Une nouvelle étape dans la peopolisation des politiques

D’autant que si le réseau social plébiscité par les jeunes est peut-être le "stade suprême", dixit Ugo Palheta, de la peopolisation des hommes et des femmes politiques, celle-ci existe déjà depuis un bon moment.

En témoigne l’émission de Karine Le Marchand qui permettait à Marine Le Pen de déclamer son amour des chats, tout sourire, sur un bout de canapé [dans un épisode d'Une ambition intime, sur M6, diffusée durant la campagne présidentielle 2017, NDLR.]

Les électeurs les plus dépourvus des outils proprement politiques de perception et d’appréciation sont les plus susceptibles de privilégier ce prisme esthétique.

Et si Virginie Spies évoque les cas Nicolas Sarkozy et Ségolène Royal, dont la vie privée était fortement médiatisée, la spécialiste en communication remonte à John Fitzgerald Kennedy dans les années 1950. "JFK ne faisait pas autre chose, il jouait sur ses qualités physiques comme Jordan Bardella joue du selfie. C’est un peu le Nabilla du Rassemblement national ! Le politique devient une star, au même titre qu’une chanteuse ou un acteur."

Dans son livre Pouvoir et beauté – Le tabou du physique en politique (Éditions PUF, 2021), le professeur des universités François Hourmant constate à quel point "l’homo politicus est devenu un homo aestheticus, un entrepreneur esthétique désireux de plaire et de séduire."

Ce qui compte est donc d’être vu, de faire parler de soi. Et à ce jeu-là, les idées rances ne semblent hélas pas éclipser le physique. Dans le documentaire visible sur Arte, La jeunesse n’emmerde plus le RN, on y voit de jeunes adultes hurler "Jordan" avec ferveur en s’exclamant : "C’est un bel homme (…) Il a un peu la notoriété d’un mannequin ou d’un mec de téléréalité".

Mais quid de ses idées et de celles de son parti, qui bafouent les droits des femmes, des personnes LGBTQI+, des personnes racisées ?

Dans son ouvrage, François Hourmant rappelle également que plusieurs enquêtes ont insisté "sur la propension, chez les moins informés, à privilégier un biais heuristique esthétique (…) Les électeurs les plus dépourvus des outils proprement politiques de perception et d’appréciation sont les plus susceptibles de privilégier ce prisme esthétique et de créditer les candidats d’un certain nombre de qualités ou de valeurs qui font sens à leurs yeux."

Par le fonctionnement algorithmique et leur contenu (volontairement) vidé de substance politique, les réseaux sociaux de l’extrême droite sont donc devenus des acteurs à part entière dans la course au buzz.

Déjà à l'époque, le Front national avait su se saisir très rapidement des enjeux des nouvelles technologies, comme le rappelle cet article de The Conversation : "L’idée était alors d’utiliser les outils numériques afin de toucher un public par ailleurs difficilement atteignable via les médias dits traditionnels, ces derniers étant réticents, à l’époque, à inviter des représentants de l’extrême droite sur les plateaux".

Législatives : les influenceurs engagés pour contrer cette stratégie

"Sur les réseaux, il est plus question de like que d’avis, note Virginie Spies.
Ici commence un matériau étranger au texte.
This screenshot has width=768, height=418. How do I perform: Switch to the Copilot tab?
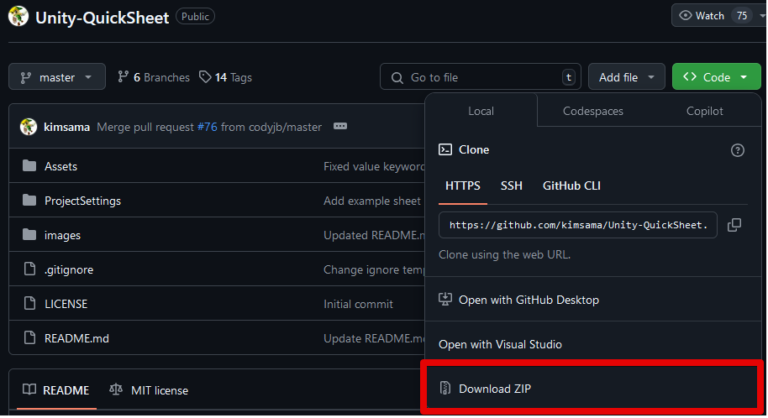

Les rares contradictions sont noyées dans la masse. Mais ce qui fonctionne en tout cas, c’est une forme de main d’œuvre gratuite. Ce sont les fans qui font le mieux la com’ de leur candidat."

Voilà pourquoi la gauche tente, pour ces élections législatives anticipées, de reprendre du pouvoir là où elle ne s’attendait pas à en perdre tant. Le chroniqueur de la radio Mouv’ Tahzio a ainsi lancé un appel aux créateurs et créatrices de contenus pour diffuser en masse des vidéos dédiées au Nouveau Front Populaire sur les réseaux sociaux. Une idée qui fait des émules et a, au moins, le mérite de ne pas laisser à l’extrême droite l’apanage des réseaux sociaux tant appréciés par la jeunesse.